Exercise inputs:

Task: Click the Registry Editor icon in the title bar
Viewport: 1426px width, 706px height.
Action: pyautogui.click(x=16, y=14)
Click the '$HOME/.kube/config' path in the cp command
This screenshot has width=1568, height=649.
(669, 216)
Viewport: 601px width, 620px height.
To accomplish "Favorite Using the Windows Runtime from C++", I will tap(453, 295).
* * *
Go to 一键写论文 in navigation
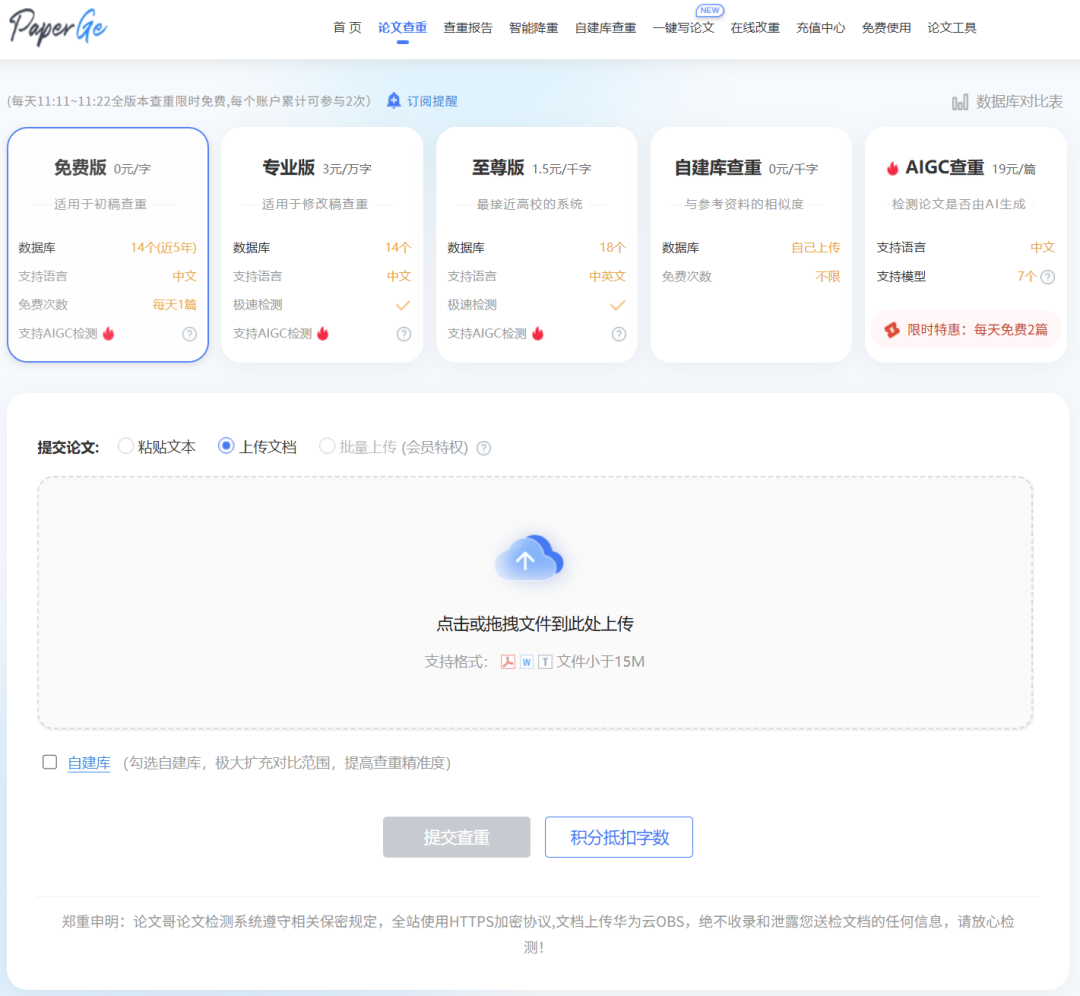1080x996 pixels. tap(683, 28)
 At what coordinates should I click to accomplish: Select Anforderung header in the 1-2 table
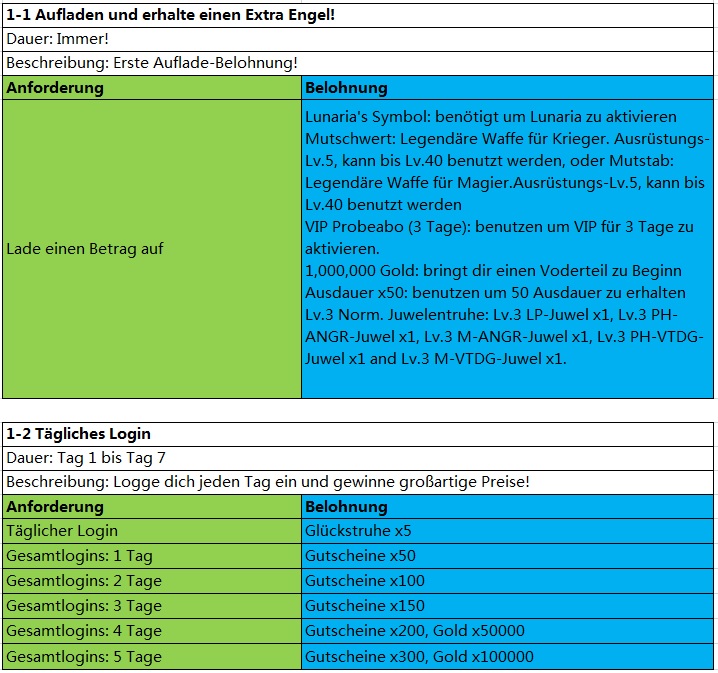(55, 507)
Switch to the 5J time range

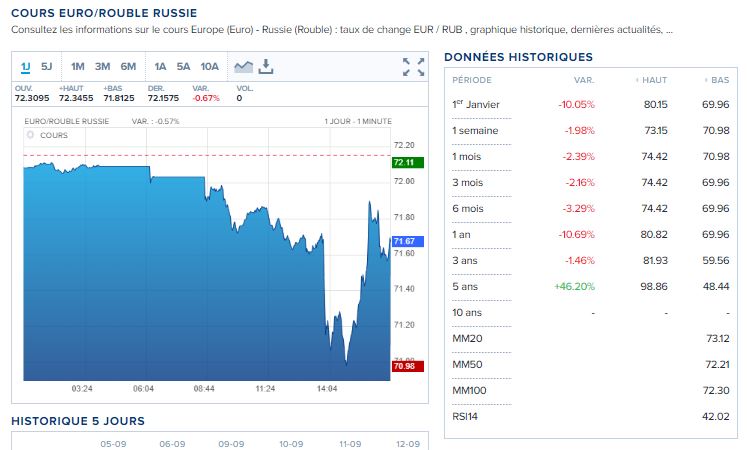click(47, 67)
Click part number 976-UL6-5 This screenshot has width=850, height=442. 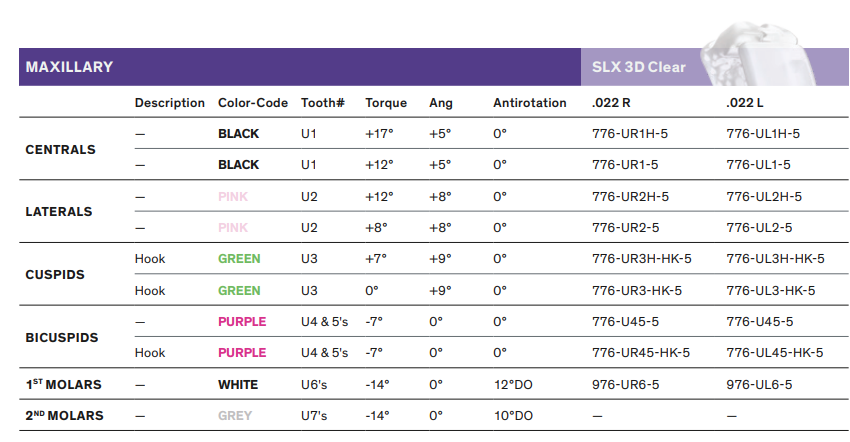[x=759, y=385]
* * *
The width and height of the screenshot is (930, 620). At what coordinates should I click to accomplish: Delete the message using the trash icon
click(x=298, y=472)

To do:
Quote the records exactly, starting at the line containing "Task: Click the" and ending at the line containing "will tap(453, 295).", with both of those lines included.

The answer:
Task: Click the Registry Editor icon in the title bar
Viewport: 1426px width, 706px height.
Action: pyautogui.click(x=16, y=14)
Click the '$HOME/.kube/config' path in the cp command
This screenshot has width=1568, height=649.
(669, 216)
Viewport: 601px width, 620px height.
To accomplish "Favorite Using the Windows Runtime from C++", I will tap(453, 295).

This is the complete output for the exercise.